**PROMPT:** Arrange the records from the start through the line holding "pyautogui.click(x=1120, y=524)", inclusive, as a two-column CSV with the headers instruction and response. Give one row per record, putting its text and its answer each in a single quoted field with line breaks replaced by spaces.
================================
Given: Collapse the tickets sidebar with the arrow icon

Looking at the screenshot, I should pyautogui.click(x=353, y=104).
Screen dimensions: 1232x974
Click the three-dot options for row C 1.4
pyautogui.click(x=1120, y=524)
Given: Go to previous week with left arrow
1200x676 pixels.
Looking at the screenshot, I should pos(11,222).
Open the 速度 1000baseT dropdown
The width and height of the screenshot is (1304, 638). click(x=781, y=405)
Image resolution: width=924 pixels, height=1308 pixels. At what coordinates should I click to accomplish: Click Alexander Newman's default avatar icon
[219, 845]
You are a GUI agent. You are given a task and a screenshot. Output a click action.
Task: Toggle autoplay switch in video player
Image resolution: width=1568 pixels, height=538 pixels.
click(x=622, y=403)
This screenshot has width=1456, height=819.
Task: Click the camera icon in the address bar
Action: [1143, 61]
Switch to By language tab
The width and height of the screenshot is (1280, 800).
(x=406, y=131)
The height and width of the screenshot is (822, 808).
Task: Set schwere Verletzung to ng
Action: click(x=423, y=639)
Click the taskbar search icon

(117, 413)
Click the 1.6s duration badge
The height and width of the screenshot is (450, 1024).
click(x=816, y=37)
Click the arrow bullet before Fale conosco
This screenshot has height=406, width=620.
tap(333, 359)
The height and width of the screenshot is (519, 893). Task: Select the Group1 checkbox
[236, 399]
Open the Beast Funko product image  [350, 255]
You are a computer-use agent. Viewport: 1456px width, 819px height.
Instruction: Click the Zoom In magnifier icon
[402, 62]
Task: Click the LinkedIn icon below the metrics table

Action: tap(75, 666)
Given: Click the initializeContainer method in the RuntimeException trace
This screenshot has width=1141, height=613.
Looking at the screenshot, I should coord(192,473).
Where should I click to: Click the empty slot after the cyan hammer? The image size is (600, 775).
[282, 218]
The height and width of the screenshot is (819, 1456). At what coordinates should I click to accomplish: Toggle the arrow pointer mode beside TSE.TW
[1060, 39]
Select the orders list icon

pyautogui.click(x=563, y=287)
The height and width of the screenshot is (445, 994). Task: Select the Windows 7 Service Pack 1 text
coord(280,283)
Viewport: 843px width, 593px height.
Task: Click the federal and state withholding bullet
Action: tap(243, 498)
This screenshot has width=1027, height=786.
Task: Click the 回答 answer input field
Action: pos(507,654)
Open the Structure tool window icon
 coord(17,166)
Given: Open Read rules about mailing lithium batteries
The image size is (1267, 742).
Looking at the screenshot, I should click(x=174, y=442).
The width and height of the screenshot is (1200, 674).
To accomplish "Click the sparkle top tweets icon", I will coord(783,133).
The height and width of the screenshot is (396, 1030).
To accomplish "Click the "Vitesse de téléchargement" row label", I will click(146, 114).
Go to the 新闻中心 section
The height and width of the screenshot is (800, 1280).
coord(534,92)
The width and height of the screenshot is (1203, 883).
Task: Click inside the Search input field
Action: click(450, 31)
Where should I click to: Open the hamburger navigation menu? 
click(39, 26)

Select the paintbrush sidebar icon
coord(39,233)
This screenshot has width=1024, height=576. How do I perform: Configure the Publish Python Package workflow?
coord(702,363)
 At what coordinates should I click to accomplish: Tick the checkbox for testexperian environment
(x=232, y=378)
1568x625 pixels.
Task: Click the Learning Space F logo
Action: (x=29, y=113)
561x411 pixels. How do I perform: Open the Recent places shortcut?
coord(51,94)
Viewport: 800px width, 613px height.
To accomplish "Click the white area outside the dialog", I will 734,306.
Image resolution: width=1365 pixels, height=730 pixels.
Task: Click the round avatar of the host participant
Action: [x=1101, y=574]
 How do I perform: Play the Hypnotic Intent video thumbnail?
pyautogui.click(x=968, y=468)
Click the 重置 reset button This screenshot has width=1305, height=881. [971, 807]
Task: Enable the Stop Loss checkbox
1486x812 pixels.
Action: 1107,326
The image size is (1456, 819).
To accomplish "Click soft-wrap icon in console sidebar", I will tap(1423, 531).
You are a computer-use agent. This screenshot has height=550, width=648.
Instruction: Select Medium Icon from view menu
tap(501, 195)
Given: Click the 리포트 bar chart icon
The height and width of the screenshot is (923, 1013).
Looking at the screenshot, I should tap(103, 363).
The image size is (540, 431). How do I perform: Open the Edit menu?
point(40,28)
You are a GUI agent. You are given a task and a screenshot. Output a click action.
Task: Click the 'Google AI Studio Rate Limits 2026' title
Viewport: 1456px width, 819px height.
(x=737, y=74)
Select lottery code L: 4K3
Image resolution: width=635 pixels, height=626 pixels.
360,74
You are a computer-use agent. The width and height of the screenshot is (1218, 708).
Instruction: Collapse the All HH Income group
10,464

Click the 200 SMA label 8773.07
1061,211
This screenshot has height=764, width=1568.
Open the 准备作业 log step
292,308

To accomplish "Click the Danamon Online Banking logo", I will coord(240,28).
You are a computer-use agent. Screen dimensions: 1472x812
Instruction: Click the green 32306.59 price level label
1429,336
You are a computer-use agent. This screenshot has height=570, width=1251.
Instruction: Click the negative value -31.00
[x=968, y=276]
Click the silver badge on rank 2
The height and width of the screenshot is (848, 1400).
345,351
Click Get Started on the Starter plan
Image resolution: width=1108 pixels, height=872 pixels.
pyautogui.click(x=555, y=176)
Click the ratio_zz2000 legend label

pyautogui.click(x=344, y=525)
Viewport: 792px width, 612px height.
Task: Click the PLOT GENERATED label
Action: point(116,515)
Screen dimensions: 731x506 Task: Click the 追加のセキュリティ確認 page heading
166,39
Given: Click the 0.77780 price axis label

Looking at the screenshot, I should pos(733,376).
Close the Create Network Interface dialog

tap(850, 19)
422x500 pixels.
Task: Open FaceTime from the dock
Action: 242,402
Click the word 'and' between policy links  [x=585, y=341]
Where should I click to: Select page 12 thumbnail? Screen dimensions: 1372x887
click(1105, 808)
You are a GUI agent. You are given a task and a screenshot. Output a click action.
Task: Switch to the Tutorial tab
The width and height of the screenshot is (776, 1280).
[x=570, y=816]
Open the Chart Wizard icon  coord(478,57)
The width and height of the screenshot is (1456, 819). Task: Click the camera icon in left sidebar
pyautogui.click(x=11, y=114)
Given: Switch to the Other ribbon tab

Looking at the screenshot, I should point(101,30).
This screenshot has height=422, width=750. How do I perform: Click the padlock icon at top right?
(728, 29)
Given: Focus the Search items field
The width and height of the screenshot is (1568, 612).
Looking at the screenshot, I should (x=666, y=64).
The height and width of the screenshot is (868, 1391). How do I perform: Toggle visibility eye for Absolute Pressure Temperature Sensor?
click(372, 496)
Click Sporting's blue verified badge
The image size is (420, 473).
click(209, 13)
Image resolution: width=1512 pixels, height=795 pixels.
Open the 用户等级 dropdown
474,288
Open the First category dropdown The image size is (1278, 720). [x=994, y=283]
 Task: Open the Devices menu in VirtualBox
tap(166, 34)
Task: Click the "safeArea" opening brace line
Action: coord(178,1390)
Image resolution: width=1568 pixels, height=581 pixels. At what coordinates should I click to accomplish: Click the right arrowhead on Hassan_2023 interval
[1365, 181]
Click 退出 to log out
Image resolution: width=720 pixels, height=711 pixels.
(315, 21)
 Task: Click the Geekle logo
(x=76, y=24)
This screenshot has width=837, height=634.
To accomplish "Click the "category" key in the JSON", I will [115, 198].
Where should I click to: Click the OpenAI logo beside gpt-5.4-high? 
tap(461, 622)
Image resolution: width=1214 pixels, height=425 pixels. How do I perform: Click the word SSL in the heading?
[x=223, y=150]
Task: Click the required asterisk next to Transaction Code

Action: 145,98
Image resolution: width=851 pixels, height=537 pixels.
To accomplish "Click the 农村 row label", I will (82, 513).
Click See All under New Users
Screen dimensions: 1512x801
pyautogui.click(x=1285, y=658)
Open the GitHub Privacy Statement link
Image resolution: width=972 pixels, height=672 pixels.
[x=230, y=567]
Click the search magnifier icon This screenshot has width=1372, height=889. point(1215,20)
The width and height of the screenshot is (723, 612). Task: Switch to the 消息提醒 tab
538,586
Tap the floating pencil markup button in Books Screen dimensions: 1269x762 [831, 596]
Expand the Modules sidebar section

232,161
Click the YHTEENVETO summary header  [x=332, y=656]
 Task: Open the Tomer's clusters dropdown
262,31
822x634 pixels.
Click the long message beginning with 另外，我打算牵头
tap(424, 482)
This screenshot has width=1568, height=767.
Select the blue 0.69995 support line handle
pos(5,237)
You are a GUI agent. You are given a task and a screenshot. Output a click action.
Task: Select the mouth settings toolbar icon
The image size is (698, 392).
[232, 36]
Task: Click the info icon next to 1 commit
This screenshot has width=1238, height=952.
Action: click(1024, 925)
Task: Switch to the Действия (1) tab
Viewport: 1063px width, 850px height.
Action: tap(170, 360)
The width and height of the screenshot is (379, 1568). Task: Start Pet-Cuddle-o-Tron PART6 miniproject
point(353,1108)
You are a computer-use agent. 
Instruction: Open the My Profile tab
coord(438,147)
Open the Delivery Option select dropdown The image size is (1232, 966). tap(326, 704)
================================
**RESPONSE TO THIS TASK:**
instruction,response
"Given: Collapse the tickets sidebar with the arrow icon","Looking at the screenshot, I should pyautogui.click(x=353, y=104)."
"Screen dimensions: 1232x974 Click the three-dot options for row C 1.4","pyautogui.click(x=1120, y=524)"